8.8 Instance Refresh: Rolling AMI Updates in an ASG

Right, so you’ve got your Auto Scaling Group humming along, serving traffic, feeling good about itself. But here’s the problem: the Amazon Machine Image (AMI) it’s using is starting to feel a little… vintage. Maybe there’s a critical security patch, a new kernel version, or you’ve just perfected your application’s baked-in dependencies. You need to deploy a new AMI. Your first thought might be to just update the launch template and let the ASG work its magic, but if you do that, you’ll quickly learn that an ASG’s default magic is more of a blunt instrument. It will, quite merrily, terminate your old instances and launch new ones all at once, causing a delightful little service outage.

This is where the Instance Refresh feature comes in. Think of it as your ASG’s built-in rolling deployment mechanism. It’s how you tell your ASG, “Hey, upgrade these instances for me, but for the love of all that is holy, do it one (or a few) at a time and make sure the new ones are healthy before you kill the old ones.” It’s the difference between a controlled demolition and just pushing the building over.

How It Actually Works (The Polite Queue Theory)

An Instance Refresh doesn’t just randomly pick instances to kill. It works with the ASG’s existing lifecycle hooks and health checks to be a good citizen. You kick it off, and it essentially creates a polite queue. It will first terminate instances that are oldest first. This is a sensible default—it assumes your oldest instances are the most likely to have accumulated weird state or drift.

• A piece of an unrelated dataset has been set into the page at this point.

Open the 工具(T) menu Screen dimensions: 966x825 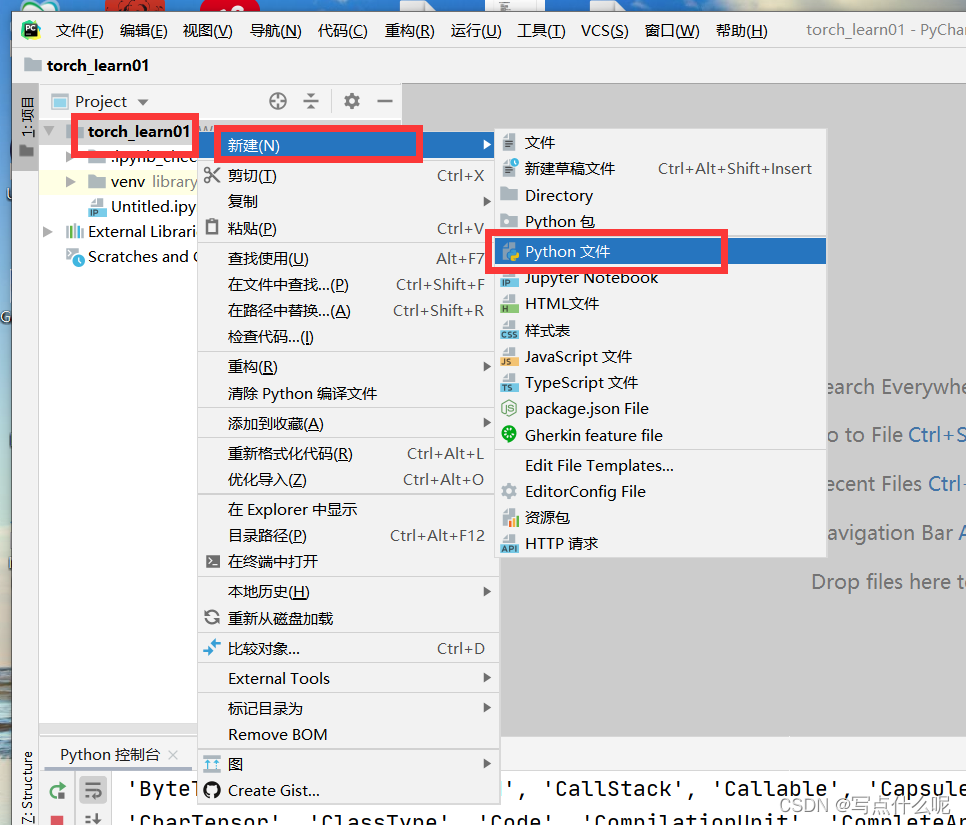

Before it terminates an instance, it waits. It waits for a new instance to be launched from your new AMI. It then waits for that new instance to pass the ASG’s health checks (either the EC2 status checks or, more importantly, any ELB health checks you have configured). Only after the replacement is deemed healthy and is presumably serving traffic does it move on to the next oldest instance. This process repeats until every instance in the group has been replaced. If at any point a new instance fails to become healthy, the refresh can be configured to either roll back automatically or just stop and let you figure out the mess you’ve made.

Starting a Refresh: The Code

You can start a refresh via the AWS CLI, SDK, or Console. Here’s the CLI command. Notice the --preferences section—this is where you dictate the terms of the rollout.

aws autoscaling start-instance-refresh \
  --auto-scaling-group-name my-awesome-asg \
  --preferences '{
    "InstanceWarmup": 300,
    "MinHealthyPercentage": 90,
    "CheckpointPercentages": [25, 50, 75],
    "CheckpointDelay": 120,
    "SkipMatching": false,
    "AutoRollback": true
  }'

Let’s unpack this. MinHealthyPercentage: 90 means it will never let the number of healthy instances dip below 90% of the desired capacity. If you have 10 instances, it will only ever work on 1 at a time (because 9/10 = 90%). InstanceWarmup: 300 gives your application 300 seconds (5 minutes) to boot up and start passing health checks before the ASG gets impatient. This is crucial for apps with long startup times.

The CheckpointPercentages and CheckpointDelay are your safety brakes. The refresh will pause at 25%, 50%, and 75% complete for 120 seconds, giving you a chance to manually verify everything is working before it continues.

The Pitfalls and “Questionable Choices”

This is powerful, but it’s not magic. The designers made some choices you need to be aware of.

First, the default values are… optimistic. If you don’t specify preferences, it uses a default MinHealthyPercentage of 100% for groups with a load balancer and 0% (!) for those without. The 0% setting is a trap. It means it will cheerfully terminate all your instances at once if you’re not attached to a load balancer. Always, always define your preferences.

Second, health checks are everything. If your application takes 400 seconds to start passing its ELB health check but you left InstanceWarmup at the default 300, the refresh will fail. It will think the new instance is unhealthy and, if AutoRollback is true, it will terminate it and revert the launch template. Your refresh will fail, and you’ll be staring at CloudWatch logs wondering what went wrong. Your InstanceWarmup must be longer than your application’s startup time.

Third, SkipMatching is a weird one. If set to true, it will skip replacing instances that are already running the new launch template. This sounds good, but it can lead to a mixed environment if a previous refresh failed halfway. Sometimes you want this, often you don’t. Know what you’re choosing.

Best Practices: Don’t Be a Hero

Test in a Staging Environment First: The behavior of your application and its health checks under a rolling deploy is different. Test it.
Use Meaningful Checkpoints: For a large production deployment, use those checkpoints. Pause at 25% and 50%, run some smoke tests, then let it continue.

Monitor the Refresh: The CLI command returns a RefreshId. Use describe-instance-refreshes to track its status.

aws autoscaling describe-instance-refreshes \
  --auto-scaling-group-name my-awesome-asg \
  --instance-refresh-ids <your-refresh-id>

Keep the Group Balanced: Instance Refresh works best when your ASG is operating normally. Don’t try to run a refresh while you’re also manually messing with the desired capacity or executing other scaling policies. Let the process do its job.

Used correctly, Instance Refresh is the definitive way to deploy a new AMI without causing an incident. It removes the need for clunky custom scripts and leverages the built-in logic of the ASG. Just remember: it trusts your health checks implicitly, so you’d better make sure your health checks are telling it the truth.